Clipped from: https://www.financialexpress.com/business/news/beyond-banks-mythos-widens-india-incs-cyber-risk-map/4218774/?ref=hometop_hp
Experts warn legacy systems across energy, telecom, manufacturing and utilities could be exposed faster as AI accelerates attacks.
Legacy systems across critical sectors face rising cyber threats as AI accelerates attacks, prompting calls for higher cybersecurity spending and stronger defences.
Banking may be grabbing the headlines, but the bigger cyber story is unfolding across corporate India’s wider digital estate. From power grids and oil pipelines to telecom networks and factory floors, security experts say Anthropic’s Claude Mythos has sharpened concerns that AI-powered tools could help attackers identify and exploit weaknesses across enterprise systems at machine speed.
“Banking got the headline because bankers were in the room when Mythos was briefed. The real exposure is in the sectors that weren’t,” Srikara Rao, chief technology officer at R Systems, said.
What do consultants say?
Consulting firm Bain said Mythos should be viewed less as a standalone threat and more as a marker that sophisticated AI-enabled attacks have arrived. It warned that many companies have underinvested in cybersecurity for years, leaving ageing systems and fragmented networks exposed.
“Many organizations will need to significantly increase cybersecurity spending, by up to two times their current levels or even more; planned increases of about 10% annually fall far short of what the threat now demands,” the Bain report said.
“Four sectors lie within the blast radius of bad actors leveraging Mythos — BFSI, Power & Energy, Telecom, and Government & Defence. The first one, BFSI, is also target number one,” Srinivas L, joint managing director and joint chief executive officer at 63SATS Cybertech, said.
‘The threat surface isn’t new’
“The threat surface isn’t new. What’s new is the speed. Mythos didn’t create vulnerabilities, they were always there. What it did was industrialise their discovery,” Rao said.
The risks are particularly acute in sectors dependent on operational technology (OT) — the software and control systems that run plants, pipelines and utilities.
In the power and utilities segment, electricity networks, transport systems and water utilities often rely on decades-old industrial systems designed for reliability rather than cyber defence. Experts said AI models capable of scanning vast codebases and mapping networks could help defenders find hidden flaws faster, but in the wrong hands could also expose vulnerable entry points across critical infrastructure.
“This sector relies on legacy systems and could benefit from rapid discovery of hidden vulnerabilities and zero-day bugs. If not done, attackers can map and exploit vulnerabilities before security teams fix them,” Chetan Jain, managing director at Inspira Enterprises, said.
Likewise, oil and gas companies running refineries, storage terminals and pipeline networks increasingly depend on connected automation platforms. Security specialists warned that many such environments still carry legacy software that is patched slowly or not at all. That raises the prospect of outages, shutdowns or data compromise if attackers use AI to discover exploitable weaknesses faster than operators can respond.

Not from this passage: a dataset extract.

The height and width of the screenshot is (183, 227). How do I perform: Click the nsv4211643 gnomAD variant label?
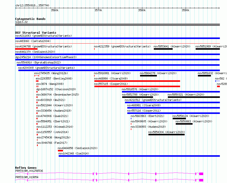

“The real concern for enterprises is not that AI suddenly invented new risks, but that it may significantly shorten the time between vulnerability discovery and exploitation. In other words, the pace of attack could now exceed the pace of remediation for many organizations,” Satykam Acharya, co-founder and director, offensive security practices at Infopercept, said.
Manufacturing companies are also vulnerable as production systems become more connected to enterprise IT networks. A breach can move beyond data theft into physical disruption.
Telecom operators, meanwhile, manage nationally significant infrastructure with sprawling software layers spanning billing, customer systems and network cores. Experts said AI-assisted attacks could intensify the search for zero-day vulnerabilities in such complex environments.
More broadly, security experts said the threat is no longer confined to one industry.
Sunil Sharma, managing director and vice president – sales (India & SAARC) at Sophos, said cyber risk is now defined less by sector and more by interconnected environments spanning cloud, on-premises systems and third parties. “What we are seeing now is a significant shift in attacker capability. Threat actors are increasingly leveraging automation and AI to accelerate the entire attack lifecycle, from reconnaissance to exploitation,” Sharma said.
The Bain report added that the immediate response is not exotic new tools, but stronger basics: patching, zero-trust access controls, anomaly detection and network segmentation.
For enterprises, Mythos may not have created new cracks. It has simply made them harder to ignore. “We cannot fight 2026 threats with 2019 playbooks. The next attacker will not be human, hence our defence also cannot be either,” Srinivas L said.